The Fleet Assessment Team included five Soldiers from the Army Sustainment Command’s Army Reserve Element and an additional four civilians: two from the U.S. Army Tank-Automotive and Armaments Command and two from the U.S. Army Communications-Electronics Command. The team’s specialty is understanding how Army equipment performs across its entire lifecycle—from fielding to long‑term sustainment. During OSJ 26, that expertise was applied to a wide range of systems.

“Our job is to help Soldiers and maintainers understand why their equipment failed, how to fix it, and how to keep it from failing again,” said Lt. Col. David Yarwood, officer in charge, Fleet Assessment Team, Army Sustainment Command – Army Reserve Element, 75th USARIC, who led the fleet assessment effort during the exercise. “We want them to have all the equipment they need to train to standard, to train how they fight and fight to win.”
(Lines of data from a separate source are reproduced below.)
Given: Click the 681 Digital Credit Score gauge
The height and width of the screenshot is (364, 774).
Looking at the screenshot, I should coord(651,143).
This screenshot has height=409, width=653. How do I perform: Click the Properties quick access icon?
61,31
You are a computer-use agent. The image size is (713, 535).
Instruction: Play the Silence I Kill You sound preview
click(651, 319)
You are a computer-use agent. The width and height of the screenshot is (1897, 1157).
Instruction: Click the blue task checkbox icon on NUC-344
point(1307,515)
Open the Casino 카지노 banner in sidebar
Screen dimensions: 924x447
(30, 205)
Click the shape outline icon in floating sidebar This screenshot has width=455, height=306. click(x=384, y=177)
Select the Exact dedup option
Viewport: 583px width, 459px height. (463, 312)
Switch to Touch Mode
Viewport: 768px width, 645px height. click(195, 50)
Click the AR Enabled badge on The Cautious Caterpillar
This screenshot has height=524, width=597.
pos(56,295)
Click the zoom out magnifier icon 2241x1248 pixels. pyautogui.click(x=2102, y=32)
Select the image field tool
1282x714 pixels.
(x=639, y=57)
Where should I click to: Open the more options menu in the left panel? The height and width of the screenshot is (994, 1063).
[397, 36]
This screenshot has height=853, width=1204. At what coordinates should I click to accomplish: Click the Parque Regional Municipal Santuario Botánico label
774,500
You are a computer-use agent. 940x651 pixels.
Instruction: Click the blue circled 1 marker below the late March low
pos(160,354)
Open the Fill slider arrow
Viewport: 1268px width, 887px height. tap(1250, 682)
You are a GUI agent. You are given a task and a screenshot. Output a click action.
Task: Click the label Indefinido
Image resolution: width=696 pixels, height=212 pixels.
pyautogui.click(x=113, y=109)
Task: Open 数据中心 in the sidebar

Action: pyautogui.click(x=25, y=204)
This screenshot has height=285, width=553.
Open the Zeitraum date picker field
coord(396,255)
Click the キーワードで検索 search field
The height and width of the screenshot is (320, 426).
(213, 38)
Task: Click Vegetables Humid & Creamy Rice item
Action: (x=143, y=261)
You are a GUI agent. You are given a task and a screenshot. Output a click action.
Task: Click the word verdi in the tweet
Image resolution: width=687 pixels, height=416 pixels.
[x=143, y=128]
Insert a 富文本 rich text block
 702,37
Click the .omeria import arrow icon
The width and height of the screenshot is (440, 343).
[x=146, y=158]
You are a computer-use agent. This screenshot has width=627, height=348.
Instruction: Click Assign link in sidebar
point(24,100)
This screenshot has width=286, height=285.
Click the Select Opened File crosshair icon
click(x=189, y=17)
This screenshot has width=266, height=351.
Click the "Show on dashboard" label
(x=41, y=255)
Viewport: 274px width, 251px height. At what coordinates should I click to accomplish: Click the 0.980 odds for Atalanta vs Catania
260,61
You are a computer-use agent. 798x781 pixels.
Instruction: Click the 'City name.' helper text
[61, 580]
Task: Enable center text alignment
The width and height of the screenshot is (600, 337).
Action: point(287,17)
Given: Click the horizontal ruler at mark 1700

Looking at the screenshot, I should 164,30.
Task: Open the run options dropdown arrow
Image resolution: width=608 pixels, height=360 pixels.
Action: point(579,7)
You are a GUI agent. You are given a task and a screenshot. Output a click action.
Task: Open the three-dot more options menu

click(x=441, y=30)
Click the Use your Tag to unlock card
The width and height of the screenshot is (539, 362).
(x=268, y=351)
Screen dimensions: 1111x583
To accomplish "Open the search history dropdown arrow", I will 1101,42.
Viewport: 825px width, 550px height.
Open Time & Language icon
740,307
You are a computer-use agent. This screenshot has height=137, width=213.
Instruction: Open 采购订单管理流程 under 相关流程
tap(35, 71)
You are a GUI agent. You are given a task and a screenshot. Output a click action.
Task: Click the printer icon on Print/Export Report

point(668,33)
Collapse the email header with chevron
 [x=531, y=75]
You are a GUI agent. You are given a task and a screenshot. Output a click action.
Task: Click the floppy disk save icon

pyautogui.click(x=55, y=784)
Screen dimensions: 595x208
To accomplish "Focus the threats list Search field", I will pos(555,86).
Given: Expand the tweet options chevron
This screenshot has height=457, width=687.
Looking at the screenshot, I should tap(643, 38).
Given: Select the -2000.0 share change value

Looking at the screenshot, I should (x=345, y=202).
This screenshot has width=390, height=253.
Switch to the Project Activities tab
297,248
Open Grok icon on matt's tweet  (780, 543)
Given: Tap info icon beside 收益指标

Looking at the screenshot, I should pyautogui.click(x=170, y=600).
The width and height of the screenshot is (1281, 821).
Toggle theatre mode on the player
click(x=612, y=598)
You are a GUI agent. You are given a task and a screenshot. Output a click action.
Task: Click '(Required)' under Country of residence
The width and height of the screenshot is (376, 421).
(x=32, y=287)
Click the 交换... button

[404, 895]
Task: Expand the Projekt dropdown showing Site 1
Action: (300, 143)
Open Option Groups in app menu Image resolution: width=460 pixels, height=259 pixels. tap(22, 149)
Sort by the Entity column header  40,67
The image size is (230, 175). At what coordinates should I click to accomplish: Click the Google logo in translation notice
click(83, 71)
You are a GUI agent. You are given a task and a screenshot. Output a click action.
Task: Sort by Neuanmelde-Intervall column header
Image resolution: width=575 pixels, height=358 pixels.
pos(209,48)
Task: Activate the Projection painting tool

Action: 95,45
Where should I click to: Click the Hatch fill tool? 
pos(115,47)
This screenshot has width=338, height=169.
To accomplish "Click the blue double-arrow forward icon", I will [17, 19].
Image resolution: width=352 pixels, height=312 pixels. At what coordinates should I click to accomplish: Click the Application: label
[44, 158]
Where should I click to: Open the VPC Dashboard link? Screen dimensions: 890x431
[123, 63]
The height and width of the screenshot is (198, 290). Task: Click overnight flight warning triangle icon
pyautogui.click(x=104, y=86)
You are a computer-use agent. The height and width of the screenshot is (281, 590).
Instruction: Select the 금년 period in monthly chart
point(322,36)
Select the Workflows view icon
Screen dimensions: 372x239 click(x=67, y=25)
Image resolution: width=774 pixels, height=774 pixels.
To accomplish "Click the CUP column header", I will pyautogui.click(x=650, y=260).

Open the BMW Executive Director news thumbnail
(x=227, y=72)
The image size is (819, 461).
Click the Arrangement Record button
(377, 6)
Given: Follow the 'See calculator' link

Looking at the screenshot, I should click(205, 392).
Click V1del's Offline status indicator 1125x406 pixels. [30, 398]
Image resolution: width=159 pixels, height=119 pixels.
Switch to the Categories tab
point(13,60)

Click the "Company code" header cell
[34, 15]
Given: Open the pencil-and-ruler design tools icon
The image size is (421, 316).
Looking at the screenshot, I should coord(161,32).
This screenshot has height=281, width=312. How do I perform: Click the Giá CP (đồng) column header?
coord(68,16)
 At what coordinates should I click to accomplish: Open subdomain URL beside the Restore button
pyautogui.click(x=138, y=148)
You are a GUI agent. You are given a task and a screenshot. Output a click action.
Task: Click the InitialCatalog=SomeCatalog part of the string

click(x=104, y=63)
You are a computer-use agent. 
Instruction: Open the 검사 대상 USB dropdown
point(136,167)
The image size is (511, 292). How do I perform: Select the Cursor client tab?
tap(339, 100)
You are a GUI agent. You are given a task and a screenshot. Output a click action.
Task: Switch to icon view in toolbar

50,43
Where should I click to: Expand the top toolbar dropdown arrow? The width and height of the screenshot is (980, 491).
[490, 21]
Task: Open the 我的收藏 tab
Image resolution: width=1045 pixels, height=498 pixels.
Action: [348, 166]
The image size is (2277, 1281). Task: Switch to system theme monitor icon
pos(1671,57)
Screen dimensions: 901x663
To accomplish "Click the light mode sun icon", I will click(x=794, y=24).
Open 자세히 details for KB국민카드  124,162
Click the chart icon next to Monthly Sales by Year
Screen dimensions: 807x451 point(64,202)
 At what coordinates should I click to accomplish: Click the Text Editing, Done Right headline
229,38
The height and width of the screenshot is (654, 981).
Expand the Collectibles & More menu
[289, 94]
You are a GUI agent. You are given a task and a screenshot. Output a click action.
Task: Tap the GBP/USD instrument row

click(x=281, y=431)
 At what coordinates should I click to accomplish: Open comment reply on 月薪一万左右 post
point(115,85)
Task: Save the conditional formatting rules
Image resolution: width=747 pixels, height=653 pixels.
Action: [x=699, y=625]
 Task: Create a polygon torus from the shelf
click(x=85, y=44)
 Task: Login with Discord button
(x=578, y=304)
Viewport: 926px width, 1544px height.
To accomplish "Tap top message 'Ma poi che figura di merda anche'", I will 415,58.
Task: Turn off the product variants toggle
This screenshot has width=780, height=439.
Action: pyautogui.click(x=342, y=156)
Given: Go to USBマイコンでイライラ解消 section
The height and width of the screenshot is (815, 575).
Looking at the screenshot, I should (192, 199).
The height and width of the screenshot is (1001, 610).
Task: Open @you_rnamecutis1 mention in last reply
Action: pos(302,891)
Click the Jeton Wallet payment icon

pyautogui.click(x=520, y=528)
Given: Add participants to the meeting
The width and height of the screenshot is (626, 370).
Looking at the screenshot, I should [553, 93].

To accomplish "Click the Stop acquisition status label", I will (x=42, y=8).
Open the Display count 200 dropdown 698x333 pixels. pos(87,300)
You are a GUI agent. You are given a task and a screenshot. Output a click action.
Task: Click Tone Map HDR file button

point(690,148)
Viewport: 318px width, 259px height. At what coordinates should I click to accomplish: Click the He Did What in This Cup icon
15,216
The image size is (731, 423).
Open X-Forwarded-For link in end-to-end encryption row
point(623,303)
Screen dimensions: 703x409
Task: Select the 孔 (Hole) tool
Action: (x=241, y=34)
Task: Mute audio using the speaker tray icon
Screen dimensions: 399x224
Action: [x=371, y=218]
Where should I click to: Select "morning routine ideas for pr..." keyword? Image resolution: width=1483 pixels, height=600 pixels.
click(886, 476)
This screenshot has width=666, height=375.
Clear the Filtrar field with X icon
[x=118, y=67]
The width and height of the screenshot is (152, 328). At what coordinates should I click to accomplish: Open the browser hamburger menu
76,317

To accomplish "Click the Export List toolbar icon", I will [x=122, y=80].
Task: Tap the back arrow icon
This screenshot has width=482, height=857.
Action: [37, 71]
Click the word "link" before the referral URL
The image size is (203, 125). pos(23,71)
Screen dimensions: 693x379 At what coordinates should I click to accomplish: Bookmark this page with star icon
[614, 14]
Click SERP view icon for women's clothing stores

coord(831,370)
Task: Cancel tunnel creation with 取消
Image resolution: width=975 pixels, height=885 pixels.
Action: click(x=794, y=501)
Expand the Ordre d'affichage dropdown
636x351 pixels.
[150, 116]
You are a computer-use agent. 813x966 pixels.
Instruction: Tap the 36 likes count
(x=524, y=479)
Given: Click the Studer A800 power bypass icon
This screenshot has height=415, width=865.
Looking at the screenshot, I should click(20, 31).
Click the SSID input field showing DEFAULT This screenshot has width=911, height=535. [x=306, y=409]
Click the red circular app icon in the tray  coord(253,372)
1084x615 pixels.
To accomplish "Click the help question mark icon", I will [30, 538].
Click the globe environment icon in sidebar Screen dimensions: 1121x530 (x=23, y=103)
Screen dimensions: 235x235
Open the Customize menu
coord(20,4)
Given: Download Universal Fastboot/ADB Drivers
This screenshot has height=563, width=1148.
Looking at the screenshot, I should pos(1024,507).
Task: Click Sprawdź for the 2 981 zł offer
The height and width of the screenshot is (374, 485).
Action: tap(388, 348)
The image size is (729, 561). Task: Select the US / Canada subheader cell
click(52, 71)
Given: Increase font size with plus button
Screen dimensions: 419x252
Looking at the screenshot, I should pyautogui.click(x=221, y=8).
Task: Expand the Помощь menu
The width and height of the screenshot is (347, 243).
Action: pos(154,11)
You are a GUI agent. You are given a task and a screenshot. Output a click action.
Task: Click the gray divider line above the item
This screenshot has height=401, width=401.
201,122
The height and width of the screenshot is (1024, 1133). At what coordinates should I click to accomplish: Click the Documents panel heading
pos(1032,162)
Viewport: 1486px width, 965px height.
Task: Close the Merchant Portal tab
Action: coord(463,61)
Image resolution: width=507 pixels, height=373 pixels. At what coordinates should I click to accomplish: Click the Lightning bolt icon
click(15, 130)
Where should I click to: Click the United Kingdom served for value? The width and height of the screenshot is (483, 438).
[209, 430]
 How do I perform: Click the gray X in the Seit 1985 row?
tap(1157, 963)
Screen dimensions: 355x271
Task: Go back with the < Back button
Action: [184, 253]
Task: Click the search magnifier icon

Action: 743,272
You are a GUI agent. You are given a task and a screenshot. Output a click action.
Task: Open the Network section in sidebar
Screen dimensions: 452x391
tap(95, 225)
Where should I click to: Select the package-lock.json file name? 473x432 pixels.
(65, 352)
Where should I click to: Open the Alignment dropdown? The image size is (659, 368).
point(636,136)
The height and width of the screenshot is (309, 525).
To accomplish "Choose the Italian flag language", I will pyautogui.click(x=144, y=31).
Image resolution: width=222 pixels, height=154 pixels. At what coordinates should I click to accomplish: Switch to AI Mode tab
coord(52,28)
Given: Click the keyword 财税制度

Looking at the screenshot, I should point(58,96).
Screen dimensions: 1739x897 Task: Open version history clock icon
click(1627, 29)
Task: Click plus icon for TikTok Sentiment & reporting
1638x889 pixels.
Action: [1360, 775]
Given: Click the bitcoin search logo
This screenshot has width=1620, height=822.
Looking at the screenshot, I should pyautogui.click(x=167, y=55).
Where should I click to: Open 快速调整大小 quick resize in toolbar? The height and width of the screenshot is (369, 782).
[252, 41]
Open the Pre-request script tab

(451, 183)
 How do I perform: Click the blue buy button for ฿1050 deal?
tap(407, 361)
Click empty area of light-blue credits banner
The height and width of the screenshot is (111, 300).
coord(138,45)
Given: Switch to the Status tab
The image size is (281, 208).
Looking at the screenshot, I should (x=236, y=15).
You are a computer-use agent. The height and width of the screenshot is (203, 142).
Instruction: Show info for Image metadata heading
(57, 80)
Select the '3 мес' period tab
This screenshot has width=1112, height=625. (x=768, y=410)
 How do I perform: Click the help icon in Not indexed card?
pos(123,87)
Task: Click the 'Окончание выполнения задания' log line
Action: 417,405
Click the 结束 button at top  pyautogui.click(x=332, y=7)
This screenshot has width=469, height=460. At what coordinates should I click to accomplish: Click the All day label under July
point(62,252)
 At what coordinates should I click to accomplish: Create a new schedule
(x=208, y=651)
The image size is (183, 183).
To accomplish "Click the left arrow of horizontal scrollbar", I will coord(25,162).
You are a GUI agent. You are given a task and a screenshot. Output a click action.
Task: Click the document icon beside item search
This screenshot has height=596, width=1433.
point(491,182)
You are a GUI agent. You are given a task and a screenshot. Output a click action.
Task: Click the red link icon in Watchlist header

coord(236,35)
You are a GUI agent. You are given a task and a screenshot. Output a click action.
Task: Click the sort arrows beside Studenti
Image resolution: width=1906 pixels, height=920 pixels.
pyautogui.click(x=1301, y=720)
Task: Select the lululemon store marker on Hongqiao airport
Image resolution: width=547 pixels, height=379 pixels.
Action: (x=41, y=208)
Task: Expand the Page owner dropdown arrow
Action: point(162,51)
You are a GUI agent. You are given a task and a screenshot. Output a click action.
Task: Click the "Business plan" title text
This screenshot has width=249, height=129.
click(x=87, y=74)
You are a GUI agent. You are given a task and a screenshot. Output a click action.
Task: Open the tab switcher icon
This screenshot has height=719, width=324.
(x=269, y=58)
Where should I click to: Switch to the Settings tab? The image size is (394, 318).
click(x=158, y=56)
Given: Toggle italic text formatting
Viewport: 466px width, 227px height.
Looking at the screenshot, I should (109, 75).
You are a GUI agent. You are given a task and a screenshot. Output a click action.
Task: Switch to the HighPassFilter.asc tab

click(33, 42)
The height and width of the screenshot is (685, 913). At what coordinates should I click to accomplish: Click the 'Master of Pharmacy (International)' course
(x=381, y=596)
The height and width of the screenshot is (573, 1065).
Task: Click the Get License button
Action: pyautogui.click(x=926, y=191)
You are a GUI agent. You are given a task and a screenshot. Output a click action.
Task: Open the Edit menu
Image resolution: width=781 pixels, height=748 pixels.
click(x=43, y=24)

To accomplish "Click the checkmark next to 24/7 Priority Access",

The Fleet Assessment Team served as the connective tissue between the training audience, consisting of MP units, logistics units and command elements, and the Logistics Assistance Representatives. The Fleet Assessment Team leveraged the LARS and Power Business Intelligence dashboards to identify trends and areas of concern with critical equipment, including power and environmental systems, lower tactical infrastructure communication equipment, combat support systems, and Soldier chemical and biological equipment.

OSJ 26 provided the ideal environment for that mission: a large-scale, multi-state exercise with more than 12,000 Army Reserve Soldiers training across complex, multi-domain scenarios.

The Fleet Assessment Team focused on evaluating equipment, including:

Joint Battle Command-Platform systems (JBC-P)

FM radios

Generators and environmental control units

Wheeled vehicles

Refrigeration trailers

Laundry Advanced Systems

The Fleet Assessment Team’s presence at OSJ 26 reflects a broader shift in how the Army Reserve utilizes LARs. Previously, USAR employed LARs in support of rotations at the Joint Reserve Training Center and National Training Center for Active Duty and National Guard brigade-level missions. OSJ 26 represents the first time Army Reserve Soldiers have provided Fleet Assessment Team capabilities to a COMPO 3 exercise.

“Army Reserve, National Guard, and Active Duty all use the same equipment, and we see similar issues across the entire force. We’re just glad to be able to help Soldiers wherever they need it,” said Michael Clark, a TACOM LAR with the Fleet Assessment Team.

Their work extended beyond simple observation. The team conducted structured interviews, collected user feedback, and documented performance issues in real time. Fleet Assessment also coordinated with assigned LARs to troubleshoot problems, validate fixes, and ensure that as much equipment as possible remained operational throughout the exercise.

“Our goal is to arm commanders with the best information possible about what goes wrong and why from a maintenance perspective,” said Capt. Alan Rhodes, fleet assessment officer, ASC-ARE, 75th USARIC. “What we learned here will help the Army grow and maintain operational readiness, which is critical to ensure the success of any real-world mission or training exercise.”

For the 75th USARIC, the exercise reinforced the command’s role as a catalyst for innovation across the Army Reserve and the total force; and for the Fleet Assessment Team, it demonstrated the value of meeting Soldiers where they train—capturing insights that only emerge in the dirt, heat, and pressure of real-world operations. In total, the Fleet Assessment Team impacted over 500 pieces of CECOM and TACOM managed equipment and provided over 40 hours of training to more than 50 Soldiers.

As OSJ 26 concludes, the Fleet Assessment team departs with a wealth of data, user insights, and recommendations that will provide the training audience with critical maintenance takeaways to improve their operational readiness for future exercises. These takeaways include recommendations on how to plan, prepare, and execute maintenance leading up to and during any mission or training event.